La prise de teinte en dentisterie esthétique
L'intégration esthétique de nos restaurations est un élément primordial dans le succès des traitements. La prise de teinte peut être facilitée par l'usage d'un spectromètre permettant un enregistrement précis et reproductible de la couleur des dents.
Dans notre pratique quotidienne, l’intégration esthétique de nos restaurations est toujours un élément primordial dans le succès des traitements. Cette intégration est particulièrement difficile dans les secteurs antérieurs lorsqu’il s’agit de reconstituer une incisive centrale ou latérale. Deux critères principaux interviennent dans le mimétisme en dentisterie esthétique : d’une part la forme de la dent et d’autre part sa couleur.
La forme est assez facile à objectiver et une simple analyse de la denture du patient permet de choisir entre une dent carrée, triangulaire ou plutôt ovoïde.
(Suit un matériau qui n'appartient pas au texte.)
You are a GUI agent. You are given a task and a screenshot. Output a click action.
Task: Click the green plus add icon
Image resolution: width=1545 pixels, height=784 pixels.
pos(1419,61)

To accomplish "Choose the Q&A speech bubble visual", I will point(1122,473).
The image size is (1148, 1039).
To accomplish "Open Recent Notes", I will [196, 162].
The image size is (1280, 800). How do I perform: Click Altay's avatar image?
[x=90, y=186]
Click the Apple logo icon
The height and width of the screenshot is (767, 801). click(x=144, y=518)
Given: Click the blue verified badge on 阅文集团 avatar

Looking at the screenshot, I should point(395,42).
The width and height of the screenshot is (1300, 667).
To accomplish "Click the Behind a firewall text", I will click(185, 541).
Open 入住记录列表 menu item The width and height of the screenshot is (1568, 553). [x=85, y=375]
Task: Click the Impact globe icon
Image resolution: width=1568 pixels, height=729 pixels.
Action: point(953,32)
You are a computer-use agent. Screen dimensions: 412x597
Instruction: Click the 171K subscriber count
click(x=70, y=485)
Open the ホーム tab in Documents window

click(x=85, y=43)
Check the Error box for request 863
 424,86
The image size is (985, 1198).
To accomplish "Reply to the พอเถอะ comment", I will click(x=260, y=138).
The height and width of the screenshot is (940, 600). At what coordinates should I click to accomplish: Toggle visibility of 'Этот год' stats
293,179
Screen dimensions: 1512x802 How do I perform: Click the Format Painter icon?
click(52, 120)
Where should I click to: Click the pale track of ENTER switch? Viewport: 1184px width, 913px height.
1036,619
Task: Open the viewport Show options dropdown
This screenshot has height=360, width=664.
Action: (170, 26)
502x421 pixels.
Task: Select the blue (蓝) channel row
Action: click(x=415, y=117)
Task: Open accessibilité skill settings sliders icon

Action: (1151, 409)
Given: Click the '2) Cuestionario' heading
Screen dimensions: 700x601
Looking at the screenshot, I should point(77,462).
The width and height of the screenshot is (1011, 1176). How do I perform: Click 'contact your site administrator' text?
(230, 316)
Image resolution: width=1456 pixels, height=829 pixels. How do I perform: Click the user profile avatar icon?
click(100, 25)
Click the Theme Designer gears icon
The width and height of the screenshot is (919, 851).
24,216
Il faut ensuite observer des lignes de transition dont la position modifie grandement l’aspect général de la dent. Lorsque l’on travaille avec un système de CFAO dentaire, il est possible de demander au logiciel de modélisation d’utiliser, pour réaliser la morphologie de notre restauration, une image miroir de la dent contralatérale. Ainsi les différents paramètres de forme sont facilement respectés.
Restituer la couleur est un sujet bien plus complexe ; en effet la couleur n’est pas homogène sur toute la surface de la dent et elle dépend de nombreux critères parfois difficiles à objectiver.
Dentisterie esthétique : petit rappel sur la notion de couleur
L’œil humain est capable de percevoir la lumière dont la longueur d’onde est comprise entre 380 et 780 nanomètres (nm) ; en deçà de cette valeur on parle d’ultra-violet et au-delà d’infra-rouge (Fig.1). La couleur d’un objet dépend de la portion du spectre visible qu’il absorbe et de celle qu’il réfléchit. Il existe donc une infinité de couleurs et les définir n’est pas chose aisée.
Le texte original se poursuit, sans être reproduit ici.